No doubt, Snow’s work was brilliant: it helped build a foundation for the germ theory of disease and birthed a whole new ‘-ology’. But was it responsible for the great clean-up of London, the so-called sanitary revolution? In discussing sanitary reform, The Ghost Map focuses almost exclusively on scientific understanding and gives scant consideration to critical aspects like political will, governance, or corruption. Johnson writes that “after years of bureaucratic waffling, the Great Stink finally motivated the authorities to deal with…the contamination of the Thames”. With little more said on the matter, the book neglects the political, economic and societal forces that were responsible, far more than ignorance or the miasma theory, for the sanitary conditions in 19th century London.

The Ghost Map presents the miasma theory as a significant hindrance to improving water infrastructure in London. However, perhaps missing the contradiction, it also acknowledges that Snow’s waterborne theory of cholera was only widely accepted after an elaborate, world-renowned sewerage system was built in London. Long before science provided an explanation, “societies throughout time were cognizant of the linkage between water and illness”[Solomon 2010, 252]. That was reason enough for Scotland and northern British industrial towns to construct extensive waterworks by 1850 to combat shortages and provide cleaner water. Even in London, a filtration system was introduced for Chelsea in 1828. Belief in miasma and in the importance of clean water were not mutually exclusive.

After the first cholera outbreak in England, a commentator in a medical journal stated that ‘there was never a real panic’ because it was quickly realised that the great majority of cholera victims were among ‘the poorest of the poor’ [Inglis 1971, 272]. So the sanitary crisis was a reflection of social inequality, it was also “an early manifestation of an inherent dilemma in the industrial market economy”: the lack of an internal mechanism to ensure environmental sustainability [Solomon 2010, 260]. Furthermore, there was ongoing debate over the rightful role of London’s government as the administrative class and industrial magnates had risen to prominence, heralding a shift from self-serving aristocratic ideals towards Victorian ideals of “social conscience and civic pride” [Plumb 1963, 84-87]. By not including such context, The Ghost Map overstates the importance of miasma theory and the Broad Street case.

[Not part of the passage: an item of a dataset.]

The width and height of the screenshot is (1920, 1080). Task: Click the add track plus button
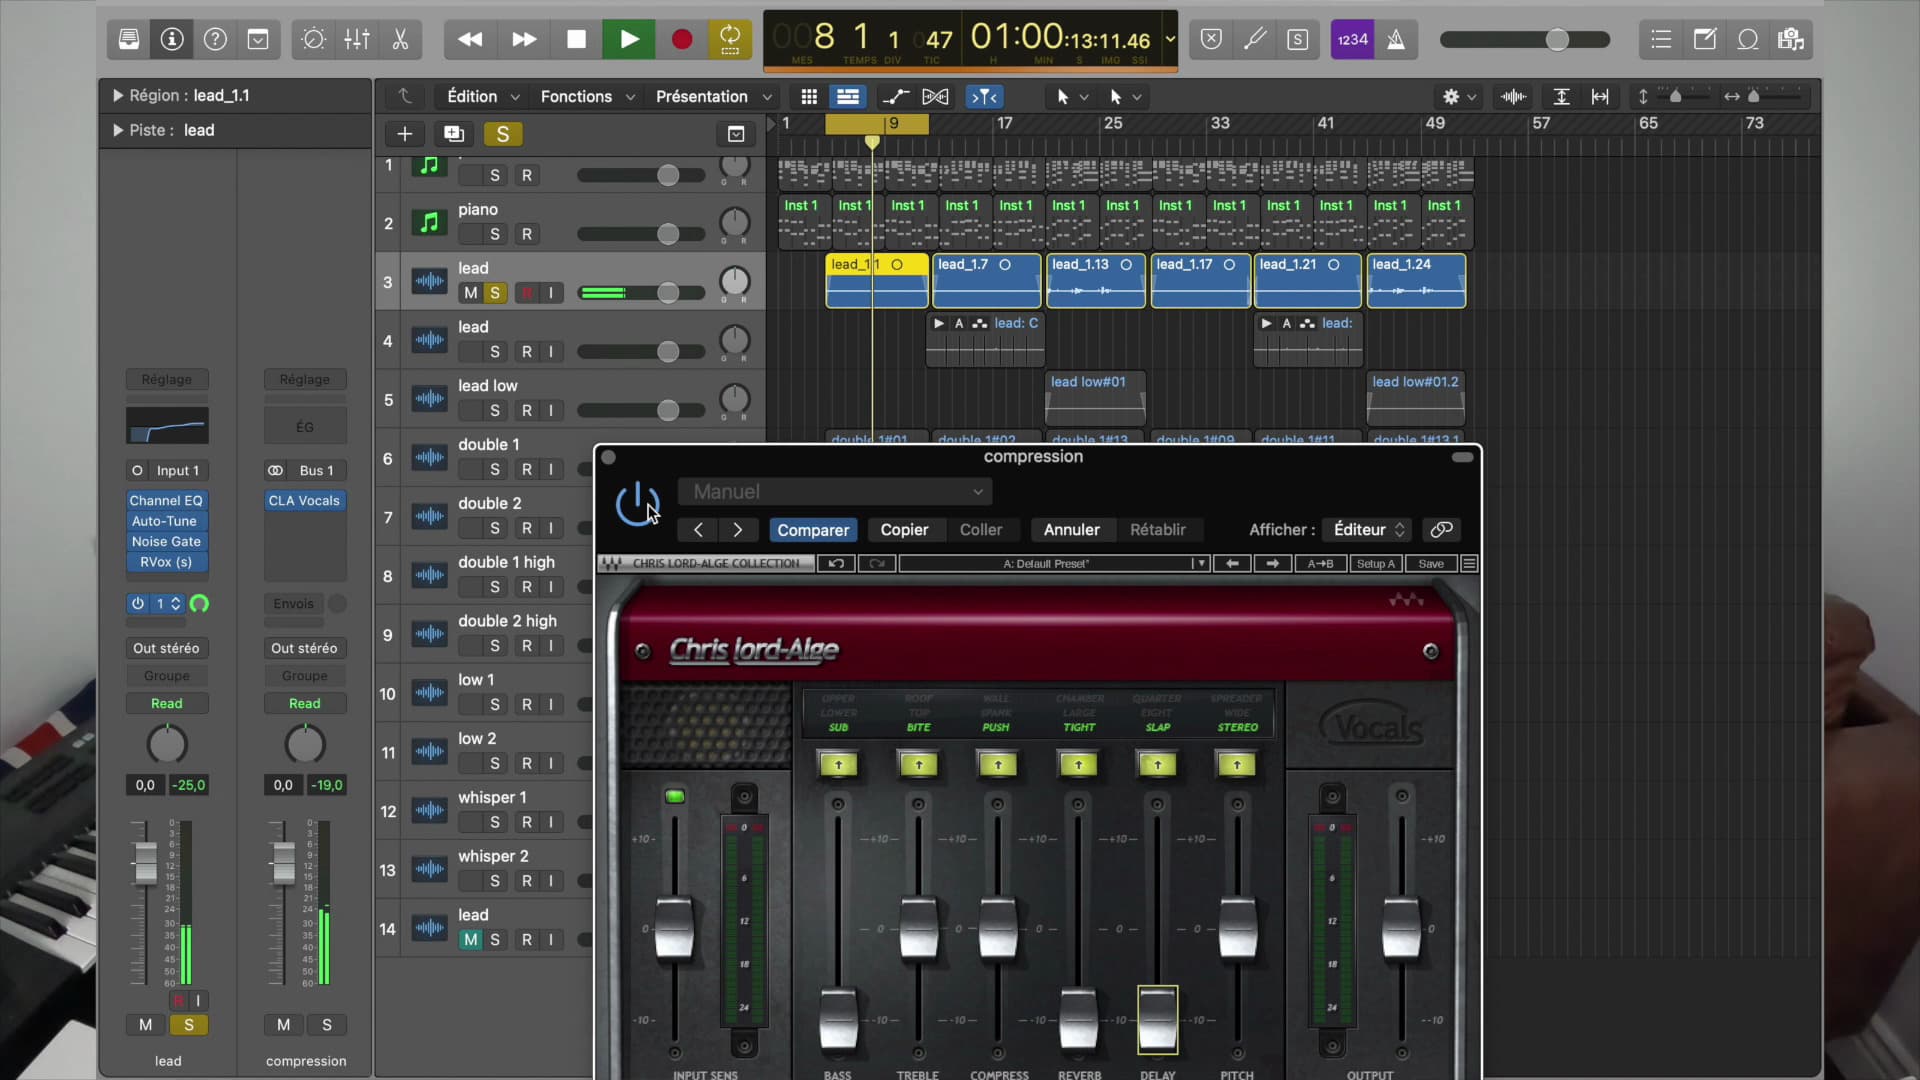click(x=404, y=134)
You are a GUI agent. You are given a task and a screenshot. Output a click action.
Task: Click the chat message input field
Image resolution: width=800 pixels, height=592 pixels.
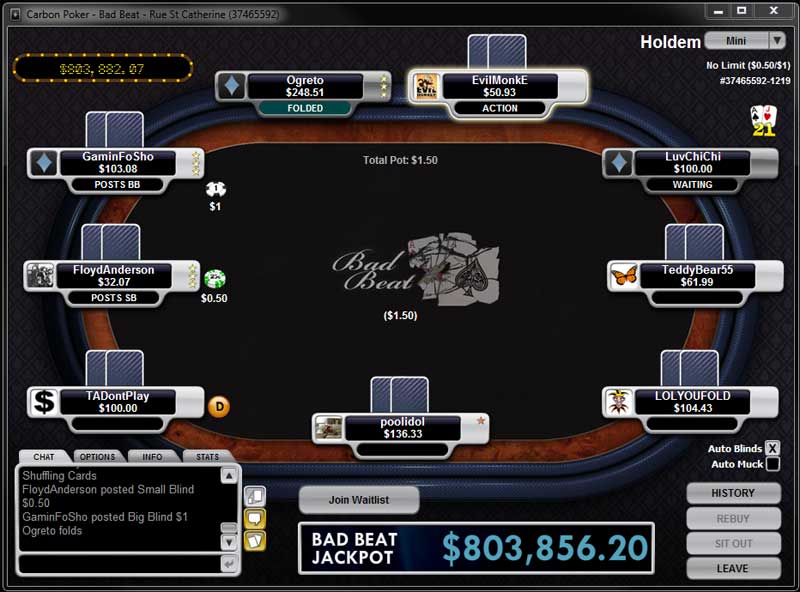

Nevertheless, it tells an interesting and important story. It’s a memorable read that engages the reader from start to finish and I very much enjoyed it. Don’t turn to it to understand the sanitary revolution, it provides an incomplete story in that regard. Turn to it for a story of human ingenuity. I recommend it for anyone who likes history, is interested in water quality and disease, thinks about scientific progress, or simply wants to read a well-told story about an unusual man with an unchained mind.

Inglis, B. (1971). Poverty and the Industrial Revolution, London: Hodder and Stoughton Limited

Plumb, J. H. (1963). England in the Eighteenth Century, London: Penguin Group

Solomon, S. (2010) Water: The Epic Struggle for Wealth, Power, and Civilization, New York: HarperCollins Publishers.